Namun mereka mengingatkan minggu ini menjadi fase penting, karena tekanan jual perlu terus mereda. Dalam pola historis, sering muncul gelombang jual kedua yang lebih lemah dan harga mampu bertahan di level terendah sebelumnya.
“Gelombang kedua itu biasanya menandai kelelahan penjual dan perpindahan kendali kembali ke pihak bullish,” tambah Swissblock.
Pergerakan Bitcoin juga berkaitan erat dengan harapan terhadap kebijakan moneter. Edwards menyebut probabilitas pemangkasan suku bunga The Fed pada Desember sempat anjlok ke 30% pekan lalu namun kembali naik menjadi sekitar 70%.
Data CME FedWatch Tool menunjukkan peluang sebesar 69,3% bahwa bank sentral akan memangkas suku bunga acuan sebesar 0,25 basis poin pada pertemuan 10 Desember mendatang.
Selain peluang pemangkasan suku bunga, pasar juga memantau potensi injeksi likuiditas dari The Fed.

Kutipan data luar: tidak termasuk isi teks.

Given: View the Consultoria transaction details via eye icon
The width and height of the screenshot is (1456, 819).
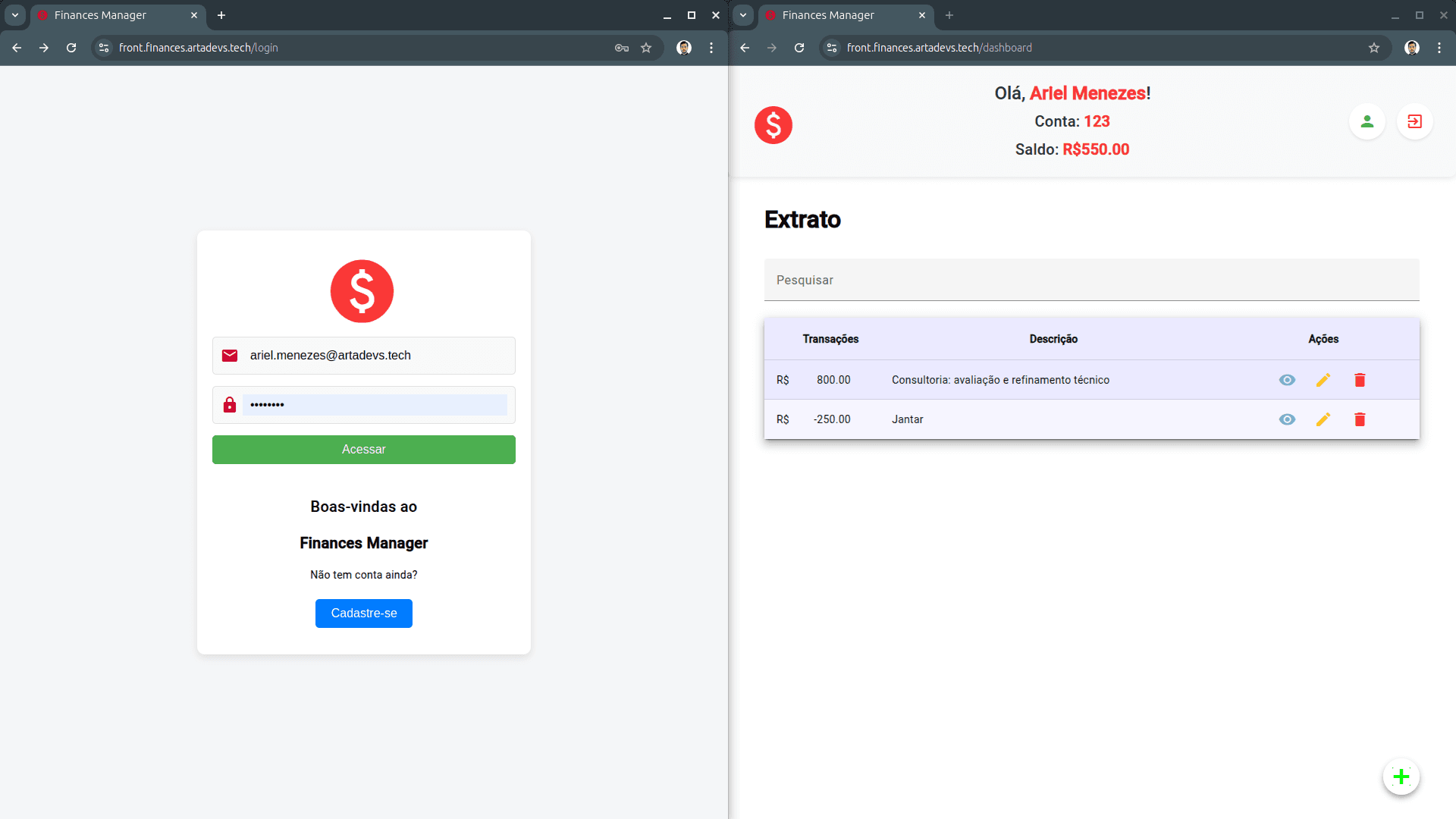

Analis pasar Sykodelic menilai bukan hal mengejutkan jika bank sentral mengumumkan kebijakan terkait “manajemen cadangan” pada pertemuan berikutnya, yang pada dasarnya memperluas likuiditas.
Menurutnya, The Fed pada akhirnya perlu kembali menyuntikkan likuiditas ke sistem keuangan. “Kalau Anda bertaruh pada bear market setahun penuh, itu sama saja bertaruh bahwa AS membiarkan dirinya bangkrut,” katanya.
Melirik data CoinMarketCap, Selasa (25/11/2025), harga Bitcoin berada pada level US$ 87.807 pada pukul 9.16 WIB, turun tipis 0,6% dalam 24 jam terakhir.